··· Excerpted records

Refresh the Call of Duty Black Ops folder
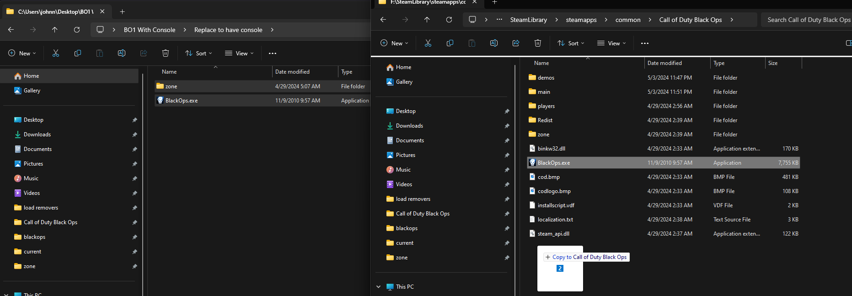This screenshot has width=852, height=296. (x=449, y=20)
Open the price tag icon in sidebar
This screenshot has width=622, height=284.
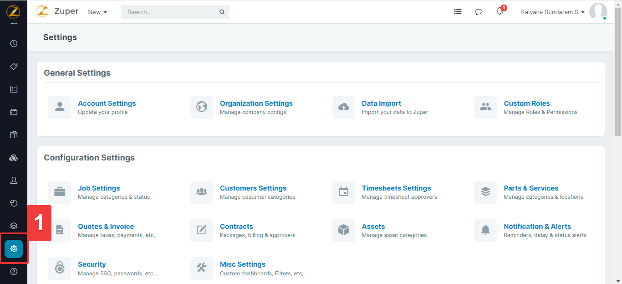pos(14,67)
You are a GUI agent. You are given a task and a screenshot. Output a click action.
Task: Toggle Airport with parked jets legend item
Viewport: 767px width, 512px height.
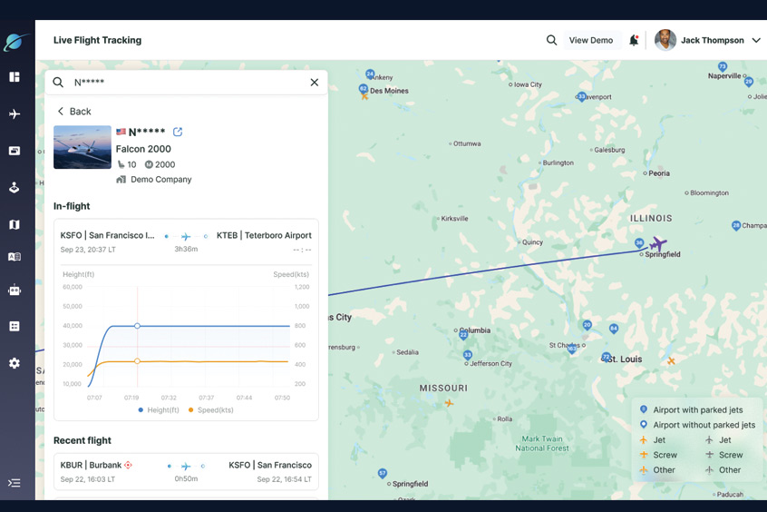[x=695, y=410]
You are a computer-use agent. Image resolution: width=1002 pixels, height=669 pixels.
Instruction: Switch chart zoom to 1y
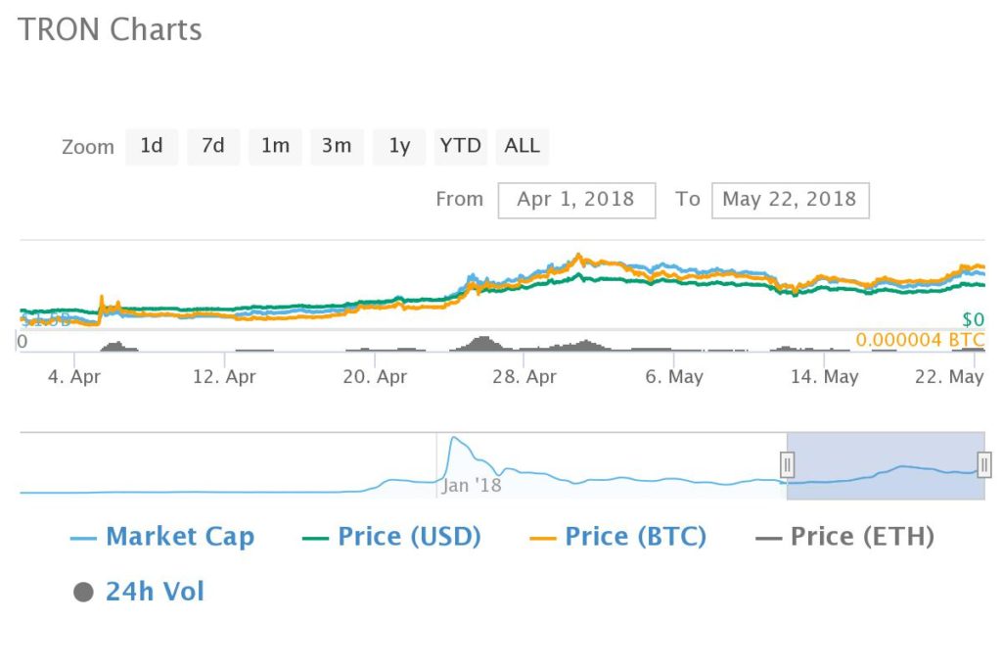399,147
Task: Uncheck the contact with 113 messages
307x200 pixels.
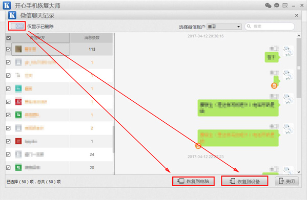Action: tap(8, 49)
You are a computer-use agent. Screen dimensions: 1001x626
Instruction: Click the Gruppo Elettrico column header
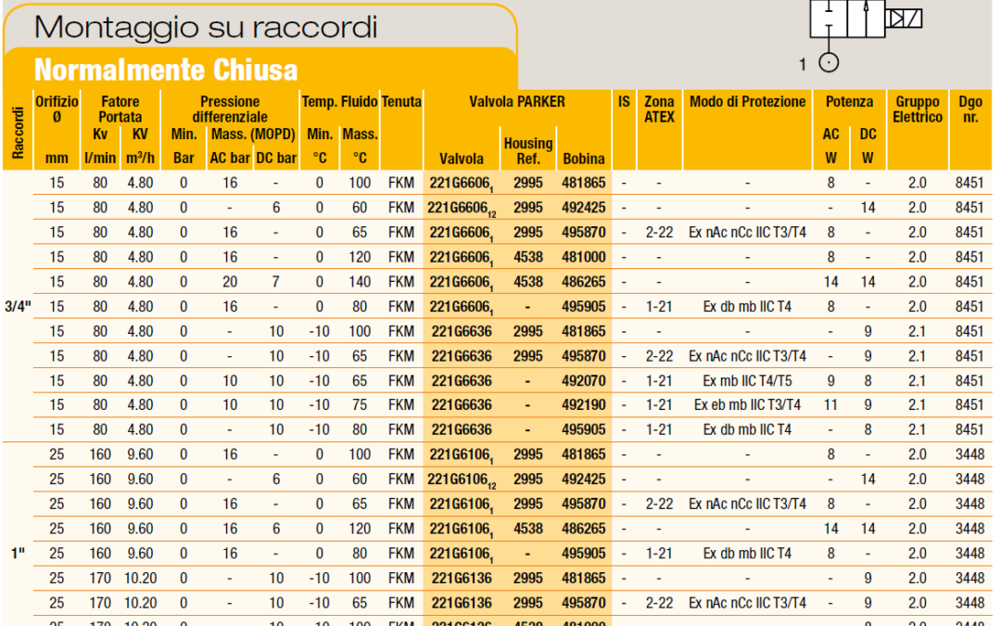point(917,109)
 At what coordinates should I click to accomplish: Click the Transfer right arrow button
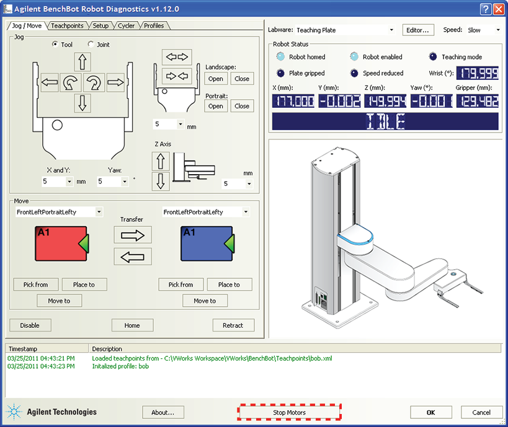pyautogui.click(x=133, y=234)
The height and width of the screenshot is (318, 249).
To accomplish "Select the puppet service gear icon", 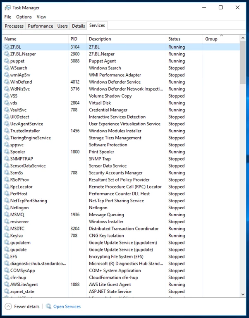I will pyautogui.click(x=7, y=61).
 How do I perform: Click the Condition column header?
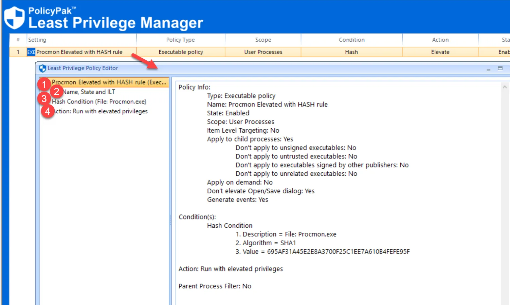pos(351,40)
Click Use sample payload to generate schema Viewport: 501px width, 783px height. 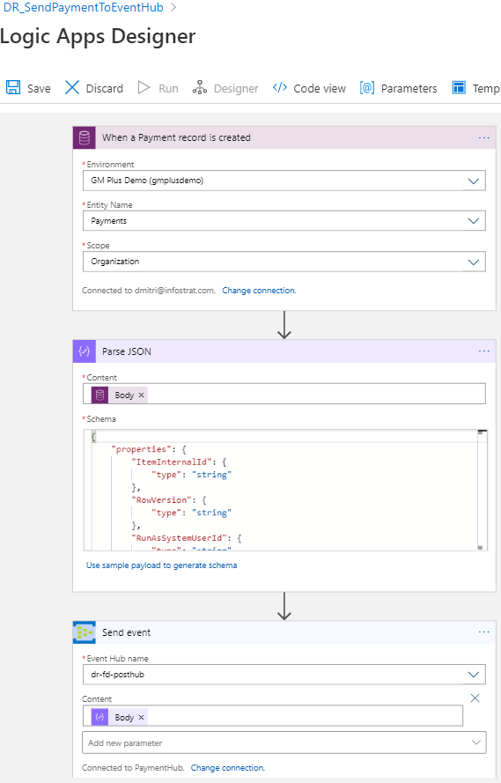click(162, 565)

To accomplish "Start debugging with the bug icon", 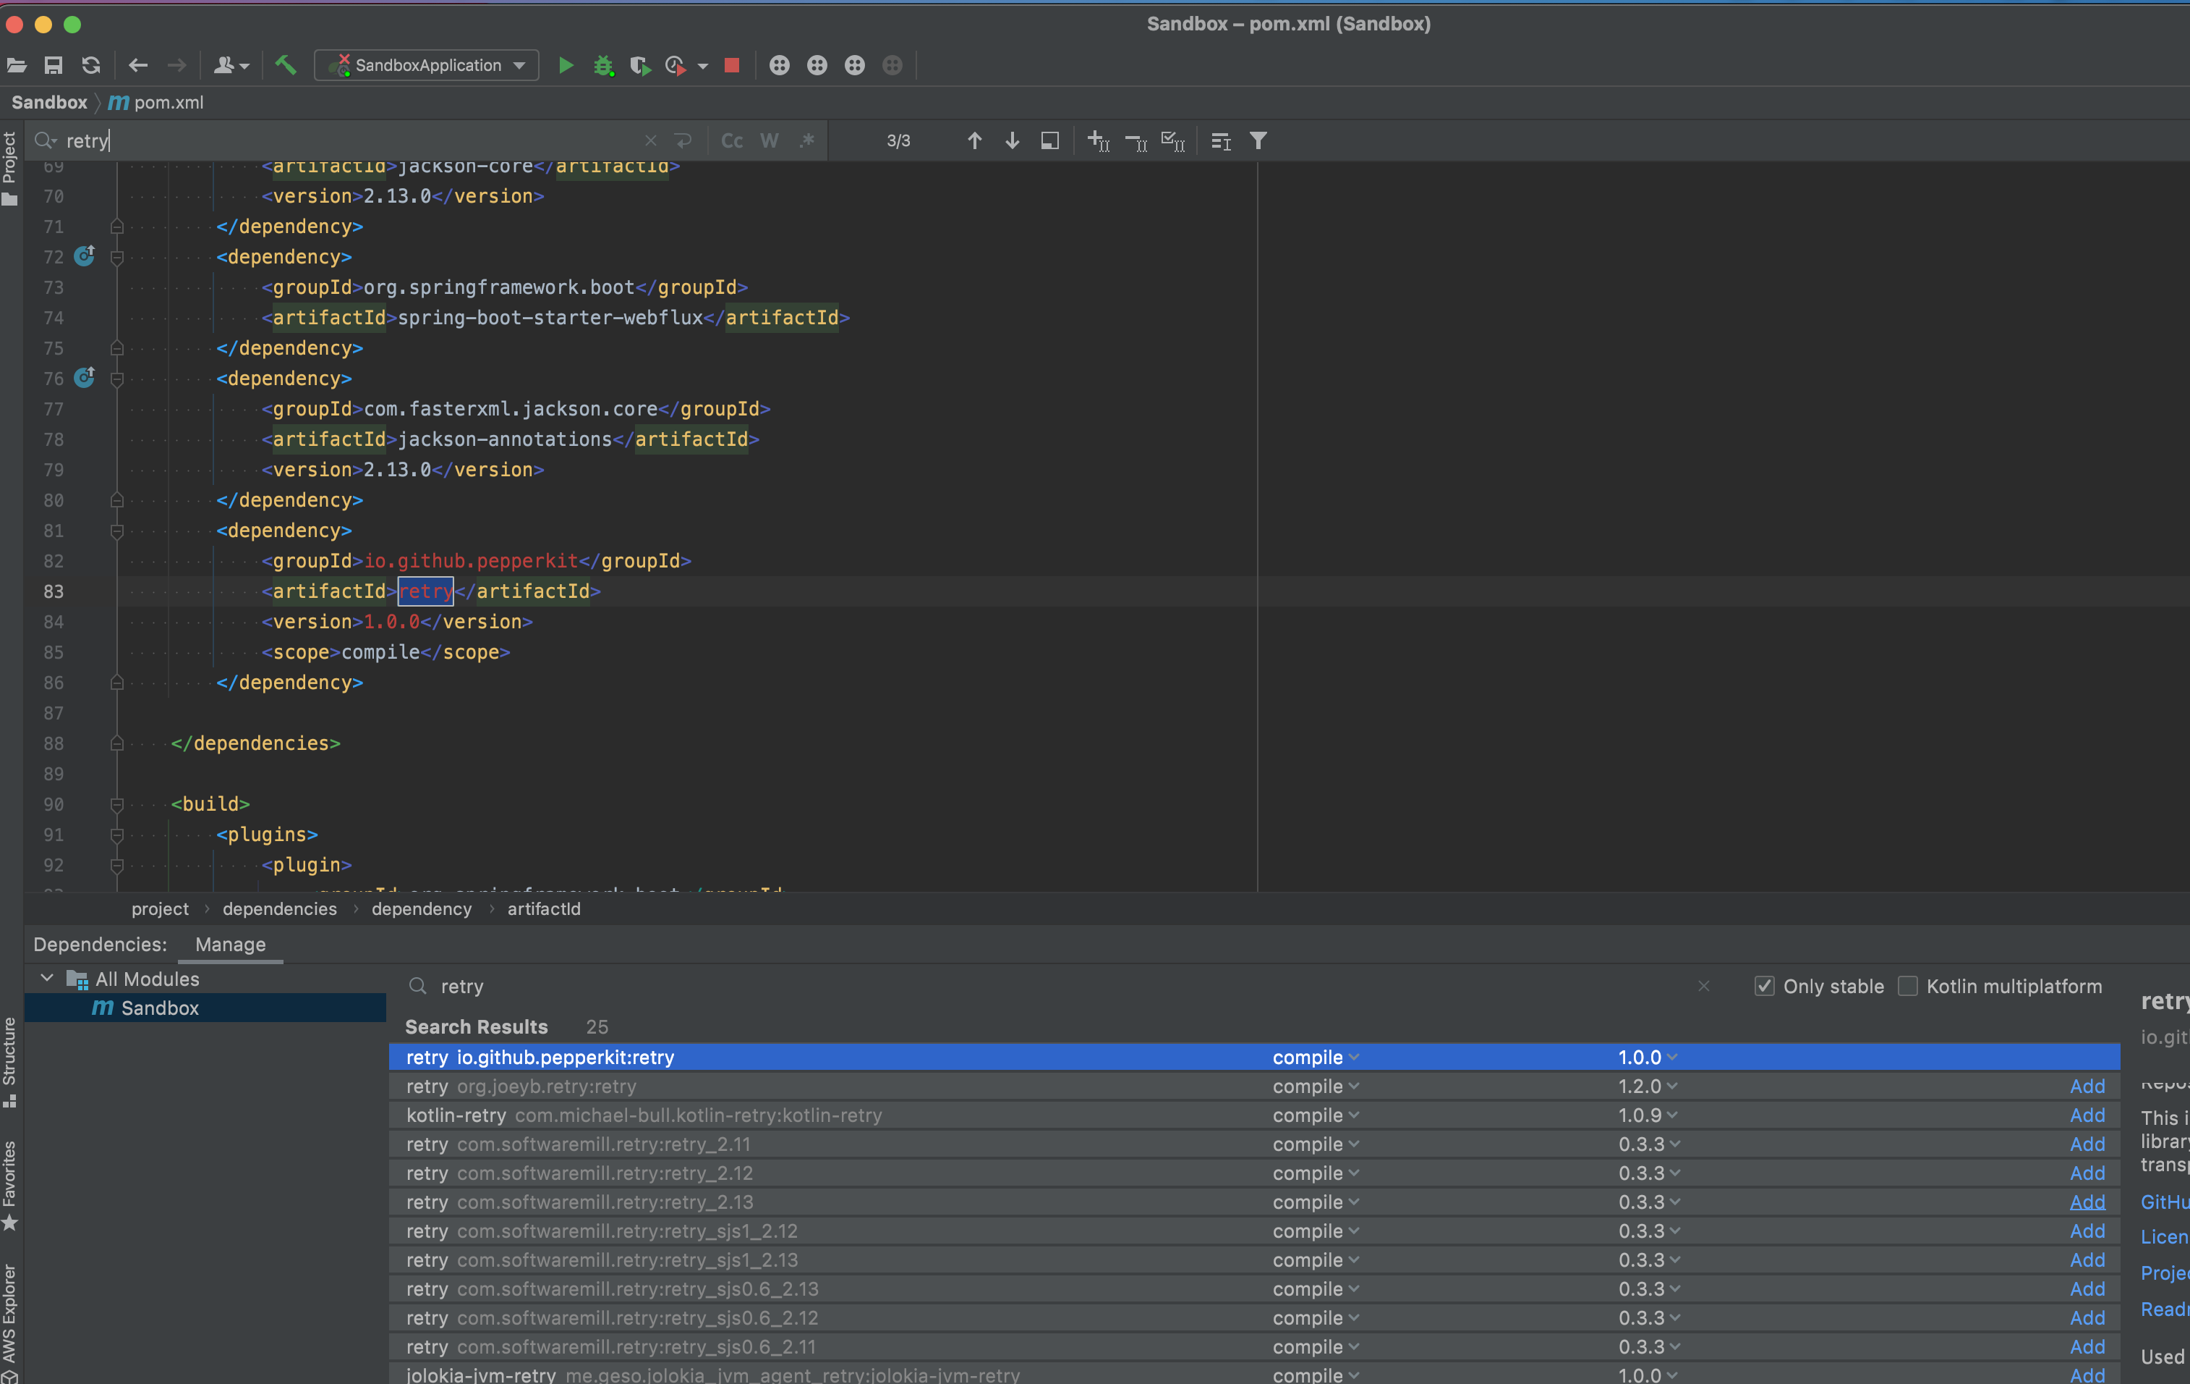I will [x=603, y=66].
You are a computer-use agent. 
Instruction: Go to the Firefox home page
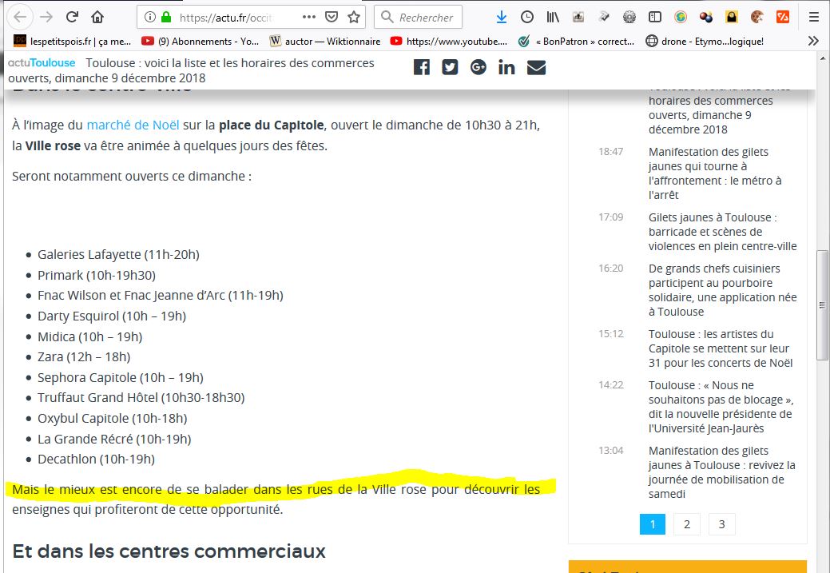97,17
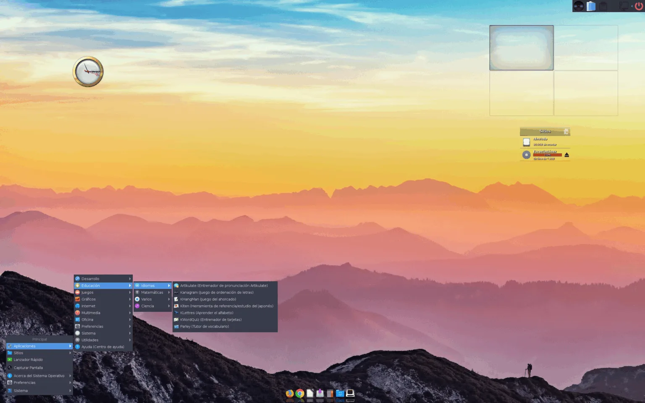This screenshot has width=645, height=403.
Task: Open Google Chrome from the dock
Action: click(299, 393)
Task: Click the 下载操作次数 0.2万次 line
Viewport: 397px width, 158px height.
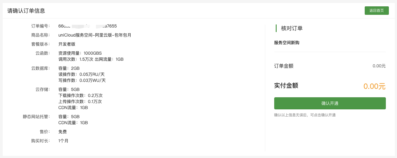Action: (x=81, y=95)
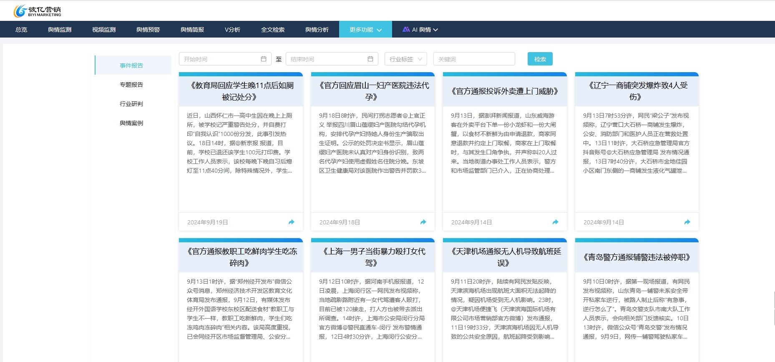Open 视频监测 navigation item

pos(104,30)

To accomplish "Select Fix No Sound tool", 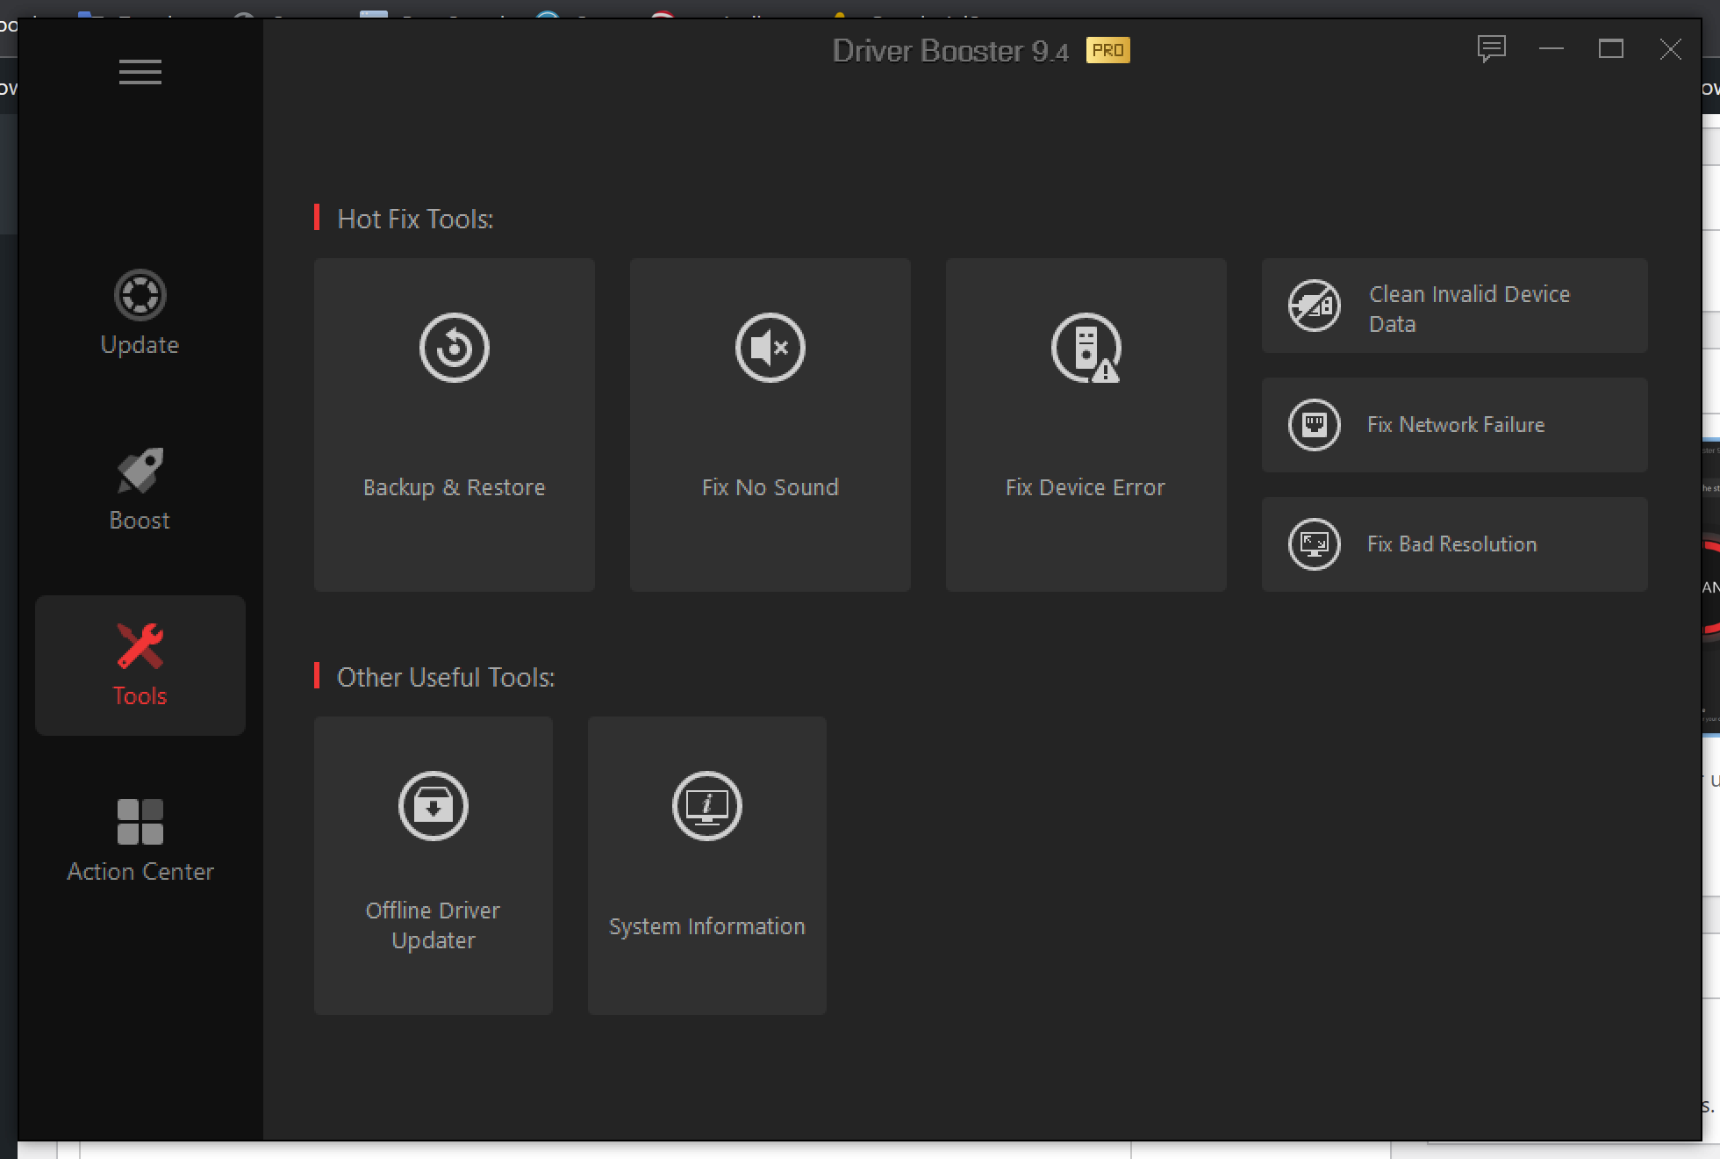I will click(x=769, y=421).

······

_Problem requirements_. Every line above from the one with "You are a GUI" down to the one with "You are a computer-use agent. Image" must be written out exactly, and no picture may appear.

_Output for this exercise_.
You are a GUI agent. You are given a task and a screenshot. Output a click action.
Task: Toggle Airport with parked jets legend item
Viewport: 767px width, 512px height.
[x=695, y=410]
You are a computer-use agent. Image resolution: width=1002 pixels, height=669 pixels.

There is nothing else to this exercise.